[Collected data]

Content starts

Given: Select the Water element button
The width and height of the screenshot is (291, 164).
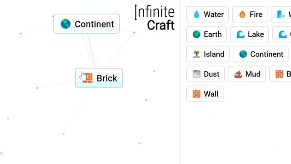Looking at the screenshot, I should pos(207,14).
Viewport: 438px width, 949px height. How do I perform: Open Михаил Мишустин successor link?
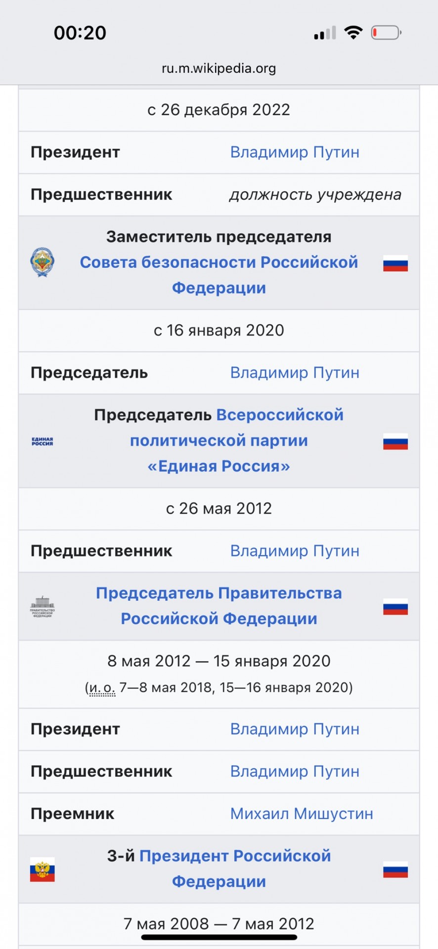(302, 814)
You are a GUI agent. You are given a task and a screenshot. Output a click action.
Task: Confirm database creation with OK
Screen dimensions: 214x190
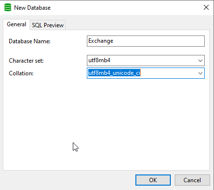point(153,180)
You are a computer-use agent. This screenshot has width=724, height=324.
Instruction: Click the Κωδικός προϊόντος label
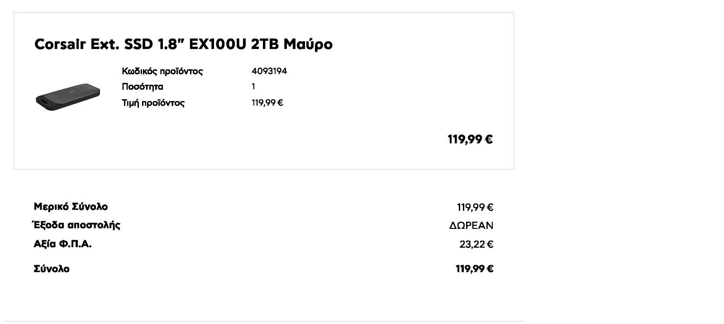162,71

Content ends

When you reach the line with "The width and" in the records above, begin repeating the lines exactly, and stop after the line with "You are a computer-use". Skip all pictures.

The width and height of the screenshot is (291, 164).
Looking at the screenshot, I should pos(207,14).
Viewport: 438px width, 949px height. How do I perform: Open Михаил Мишустин successor link?
(302, 814)
You are a GUI agent. You are given a task and a screenshot. Output a click action.
Task: Confirm database creation with OK
Screen dimensions: 214x190
point(153,180)
You are a computer-use agent. This screenshot has width=724, height=324.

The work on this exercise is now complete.